L’électricité éolienne (notamment les hydroliennes de la Baltique, aux performances problématiques) augmente le prix des fournitures de 20 milliards d’euros par an. En treize ans, la facture électrique des ménages a doublé depuis que l’Allemagne se couvre d’horribles hélices géantes blanches. Sans compter que l’État fédéral a déjà dû verser 100 milliards d’euros de subventions aux ”énergies vertes”, pris dans la cagnotte des contribuables. En 2014, la facture électrique des ménages et entreprises allemands augmentera encore de 18%. (1)

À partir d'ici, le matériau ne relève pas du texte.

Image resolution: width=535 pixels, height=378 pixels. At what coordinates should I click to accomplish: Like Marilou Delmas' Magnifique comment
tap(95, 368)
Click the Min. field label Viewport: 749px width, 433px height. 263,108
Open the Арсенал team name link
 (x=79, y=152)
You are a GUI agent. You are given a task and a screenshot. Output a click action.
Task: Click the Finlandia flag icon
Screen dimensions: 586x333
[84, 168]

Pas fous et pragmatiques, les Britanniques ont décidé de relancer le nucléaire chez eux et ont confié à EDF et à Areva (leader mondial français du nucléaire) la construction de deux centrales EPR (réacteur français de nouvelle génération, à haute puissance), en attendant deux autres. En France, sous la pression des Verts ultra minoritaires, le gouvernement PS risque de suivre l’exemple allemand catastrophique et de saborder la filière nucléaire française, première au monde. Au non de l’idéologie et de l’ignorance.

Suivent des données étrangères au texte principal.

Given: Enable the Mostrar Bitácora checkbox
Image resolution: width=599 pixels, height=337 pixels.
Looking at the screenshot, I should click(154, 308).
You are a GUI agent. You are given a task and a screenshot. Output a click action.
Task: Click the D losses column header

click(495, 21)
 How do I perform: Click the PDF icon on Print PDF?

Il faut rappeler trois points, au risque de choquer gravement  : 1) les « énergies renouvelables » (éolienne, hydrolienne, thalassomotrice, solaire, biomasse) sont chères, peu productives en énergie – donc d’appoint ou locales – mais aussi sensibles aux ruptures énergétiques (pas assez ou trop de vent, pas assez de soleil, etc.) 2) Le nucléaire est l’énergie la moins polluante, la moins chère, la moins dangereuse (2) et la plus durable, compte tenu des réserves mondiales d’uranium. 3) Dans tous les pays émergents (Chine, Inde, Pakistan, Russie, Amérique du Sud, etc.), le nucléaire est massivement choisi comme la solution d’avenir. C’est un fantastique marché pour la technologie française, leader du secteur.

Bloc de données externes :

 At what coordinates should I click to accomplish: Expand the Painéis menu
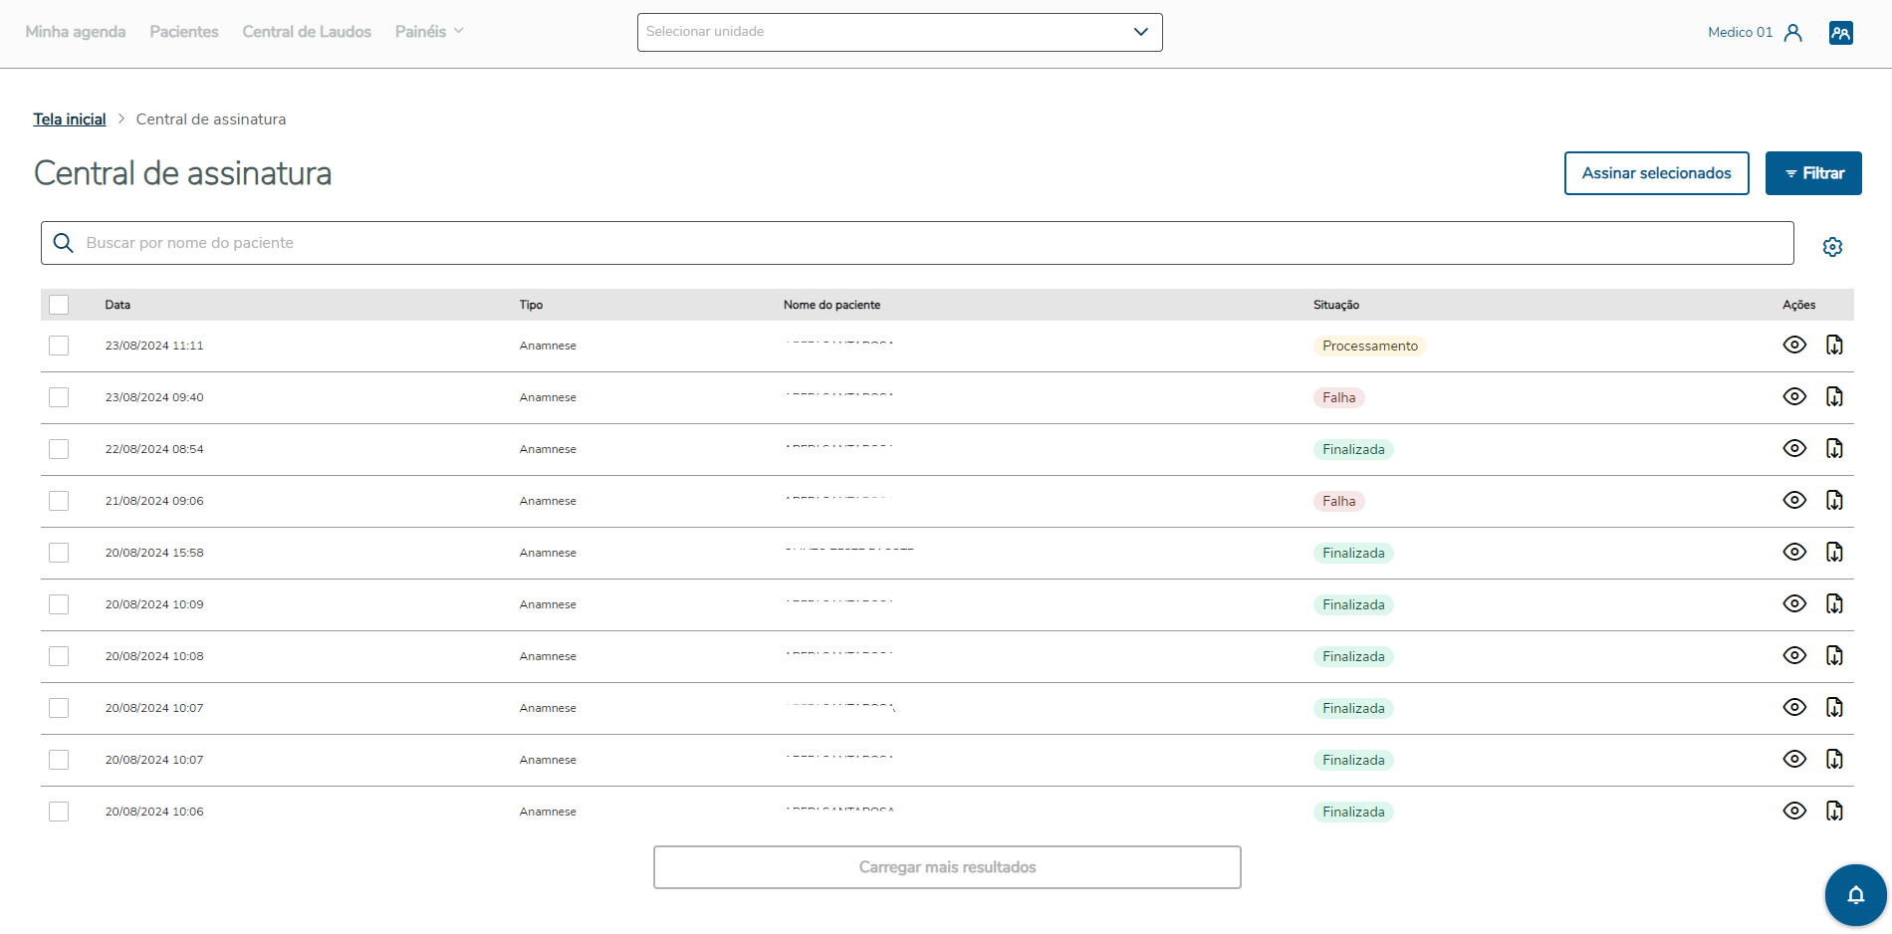(429, 32)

Combien de temps les Verts imposeront-ils leurs dogmes sectaires, stupides, passéistes ? Par bêtise, elle aussi, l’Italie a, comme l’Allemagne, renoncé au nucléaire. Résultat : elle va bruler du charbon asiatique. Au nom de l’écologie et de la peur du nucléaire. Et de la croyance béate dans les « énergies renouvelables » dont le vrai nom est « énergies d’appoint locales ».

Maintenant, pour continuer à choquer, que devrait faire la France ?  Ne pas se contenter de ne construire qu’une seule EPR à Flamanville, mais renouveler d’urgence progressivement le parc construit sur ordre de De Gaulle et Pompidou en remplaçant à marche forcée les centrales actuelles par des EPR  – et non pas se contenter de prolonger la vie des centrales actuelles. Autrement, dans vingt ans, nous fonctionneront au charbon chinois et les Chinois avec nos EPR ! Quant aux chères éoliennes, moulins à vent de faible puissance, (même pas 10 KWH pour les plus énormes et encore à condition qu’il vente !) (3) ils sont comme la marine à voile : du folklore.

NOTES.

(1) En 2012 les énergies renouvelables fournissaient 23% de la consommation électrique allemande. L’objectif d’atteindre 35% en 2020 est possible, mais à un coût encore plus élevé du KWH. Atteindre même 50% en 2050 est jugé impossible. Seule solution, puisqu’on renonce au nucléaire : brûler du charbon (le moins cher), du pétrole et du gaz. Bonjour l’indépendance énergétique, bonjour l’écologie…À moins que les écolos n’acceptent d’en revenir à la bougie et au poêle à bois. Mais, attention, c’est très polluant.

(2) En dépit des rares accidents ultramédiatisés comme Three Miles Island, Tchernobyl et Fukushima, l’énergie nucléaire, en terme de bilan de victimes irradiées, est dix mille points au dessous du bilan des industries minières, gazières, pétrochimiques, etc. en terme d’accidents d’exploitation et de pollution dévastatrice ! Simplement, contre toute raison, le nucléaire souffre d’une image diabolisée, dans une opinion publique ignorante et hallucinée par des fantasmes, largement alimentés par les sectes écolos.  

(3) Le problème des éoliennes n’est pas seulement leur faible puissance (3 à 7 KWH unitaires), leur coût prohibitif d’installation et de maintenance, leur indisponibilité récurrente (force et direction des vents très variables), la défiguration des paysages, mais aussi leur emprise énorme au sol sur de grandes surfaces, avec une chape souterraine de béton pour les maintenir qui perturbe l’écoulement des eaux.